Content starts

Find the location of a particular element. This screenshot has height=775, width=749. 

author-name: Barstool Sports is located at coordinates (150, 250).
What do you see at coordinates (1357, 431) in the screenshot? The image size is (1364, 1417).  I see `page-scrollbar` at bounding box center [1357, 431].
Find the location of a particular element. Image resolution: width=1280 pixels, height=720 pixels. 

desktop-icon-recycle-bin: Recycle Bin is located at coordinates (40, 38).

Content ends
Content starts

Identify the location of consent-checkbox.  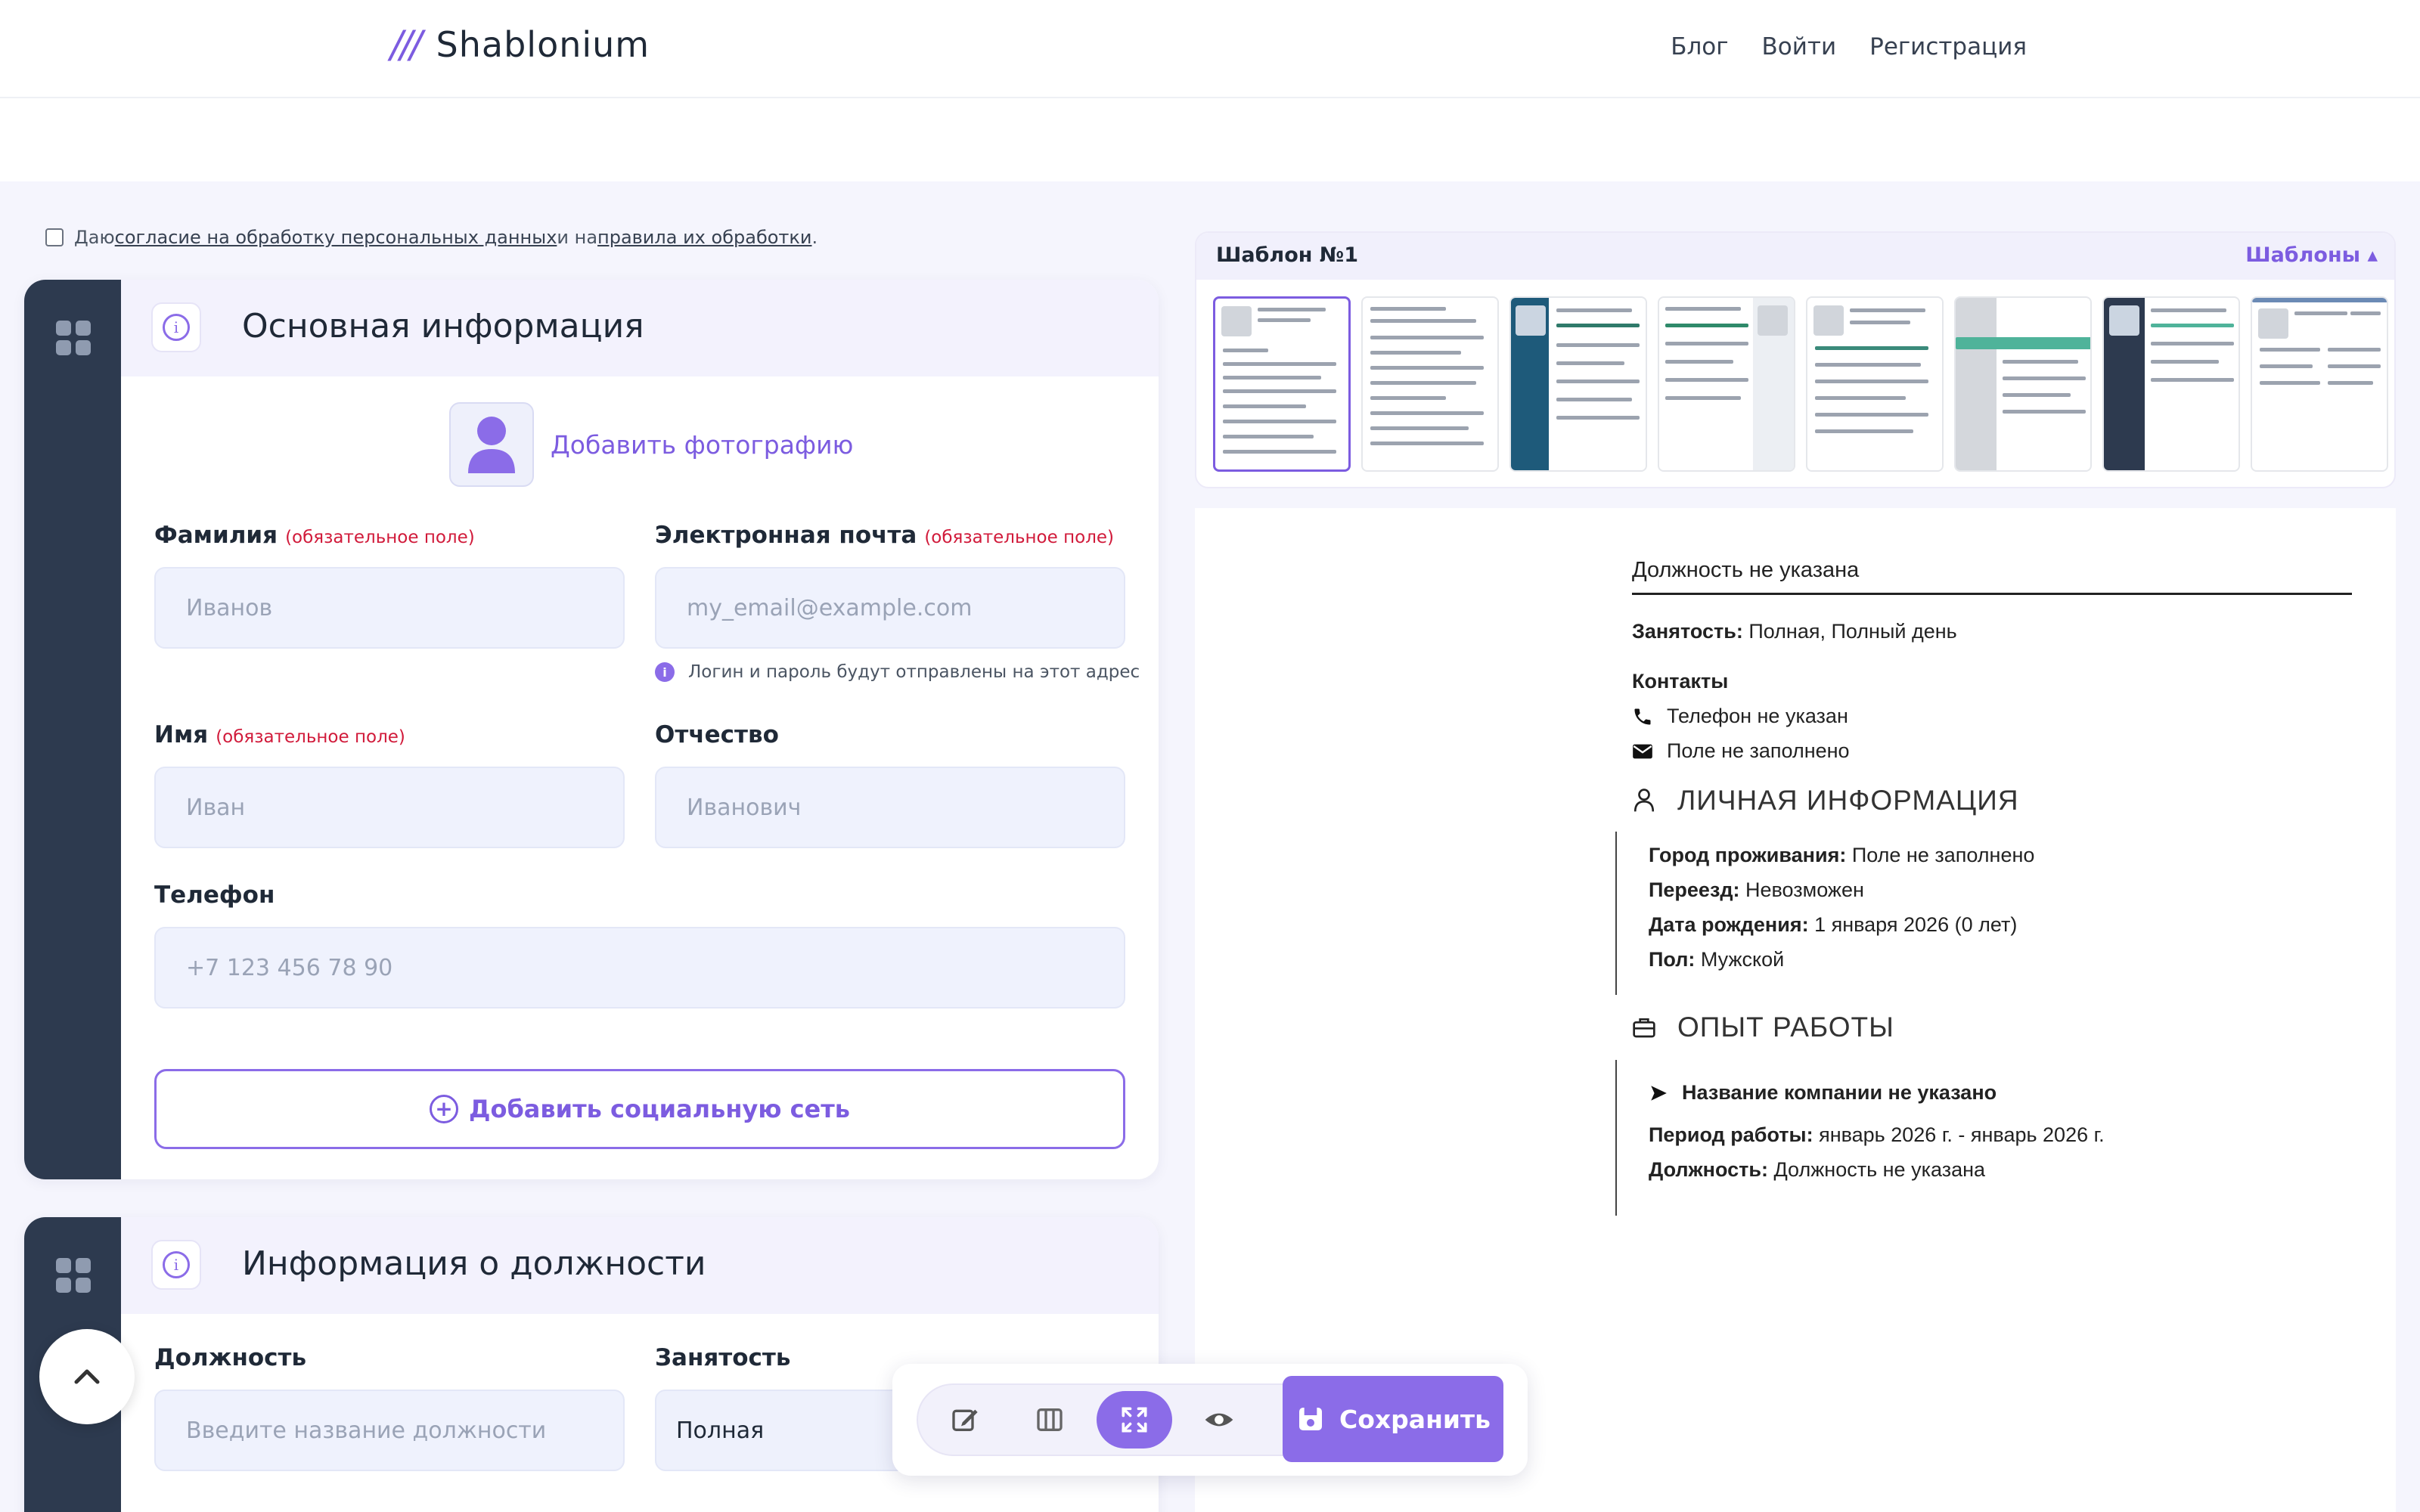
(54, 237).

Content ends

• **WHAT TO PRODUCE**
Swap "particular" for "specific" in everything from the line containing "Find the location of a particular element. Image" down to the line containing "desktop-icon-recycle-bin: Recycle Bin", and write those lines out again with nothing else changed.

• **FINISHED EXERCISE**
Find the location of a specific element. Image resolution: width=1280 pixels, height=720 pixels. 

desktop-icon-recycle-bin: Recycle Bin is located at coordinates (40, 38).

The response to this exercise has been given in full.